To identify drug related risk factors associated with falls during hospital stay in older adults admitted to a medium stay hospital with an electronic error and adverse event reporting system.

Material and methods

This was a retrospective observational study of all patients admitted to our hospital in November 2015. Demographics and medication data were collected from electronic medical records, and falls were registered with an electronic incidence reporting system. Errors and adverse events related to care were reported by all health professionals of the hospital, and were analysed by the pharmacists. We assessed the incidence of falls in different groups regarding drug related variables: polypharmacy (≥5 chronic medications), hyperpolypharmacy (≥10), anticholinergic burden measured with the anticholinergic risk score (ARS) and STOPP criteria section K (drugs that predictably increase the risk of falls: benzodiazepines and neuroleptics).

Results

96 patients were included, mean age 82.3 years (SD=7.6); 66 (68.8%) were women. Mean length of hospital stay was 25.9 days (SD=11). 15 falls were reported (15.6% of patients); 5 of 33 patients from the convalescence unit (15.2%), 6/48 from the rehabilitation unit (12.5%) and 4/15 from the psychogeriatry unit (26.7%). Polymedicated patients fell more than non-polymedicated (13/74 (17.6%) vs 2/22 (9.1%) (p=0.508)) and also those with hyperpolypharmacy (7/29 (24.1%) vs 8/67 (11.9%) (p=0.131)). There were more falls in those with higher anticholinergic risk: low risk (ARS=0) 5 falls in 49 patients (10.2%); medium risk (ARS=1–2) 7/39 (17.9%); high risk (ARS ≥3) 3/8 (37.5%) (p=0.105).
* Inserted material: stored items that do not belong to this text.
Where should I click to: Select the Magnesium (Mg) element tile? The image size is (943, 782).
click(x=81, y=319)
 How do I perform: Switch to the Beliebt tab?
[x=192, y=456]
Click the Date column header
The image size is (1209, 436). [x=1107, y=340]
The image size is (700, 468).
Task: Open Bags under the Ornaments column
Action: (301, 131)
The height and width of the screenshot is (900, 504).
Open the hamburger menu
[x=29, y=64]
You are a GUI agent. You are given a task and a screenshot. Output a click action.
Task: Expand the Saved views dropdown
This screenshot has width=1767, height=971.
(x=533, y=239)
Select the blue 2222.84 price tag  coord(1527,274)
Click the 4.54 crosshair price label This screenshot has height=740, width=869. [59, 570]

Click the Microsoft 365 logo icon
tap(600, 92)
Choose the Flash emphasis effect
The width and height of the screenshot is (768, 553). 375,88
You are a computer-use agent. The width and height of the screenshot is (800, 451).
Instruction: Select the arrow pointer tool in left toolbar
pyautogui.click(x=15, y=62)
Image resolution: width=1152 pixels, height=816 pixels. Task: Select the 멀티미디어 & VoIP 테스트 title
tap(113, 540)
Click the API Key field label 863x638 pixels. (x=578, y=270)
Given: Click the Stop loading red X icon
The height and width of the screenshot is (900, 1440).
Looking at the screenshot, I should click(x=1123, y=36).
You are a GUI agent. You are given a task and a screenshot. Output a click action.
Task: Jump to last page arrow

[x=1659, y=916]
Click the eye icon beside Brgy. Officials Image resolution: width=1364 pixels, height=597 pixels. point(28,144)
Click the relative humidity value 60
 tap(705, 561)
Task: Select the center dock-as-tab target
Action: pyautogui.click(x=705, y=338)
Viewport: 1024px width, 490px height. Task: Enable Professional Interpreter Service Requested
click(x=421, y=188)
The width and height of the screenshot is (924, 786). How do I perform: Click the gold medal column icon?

Patients taking benzodiazepines experienced more falls (11/62 (17.7%) vs 4/34 (11.8%) (p=0.440)) and also those taking neuroleptic drugs (5/23 (21.7%) vs 70/73 (13.7%) (p=0.354)). Statistical significance was not reached.

Conclusion

Polypharmacy, anticholinergic burden and STOPP criteria may be associated with a higher incidence of falls in older people admitted to a medium stay hospital. It is important to address the risk of falling in these patients according to their medications, and electronic incidence reporting tools can allow assessment of the risk and initiate interventions.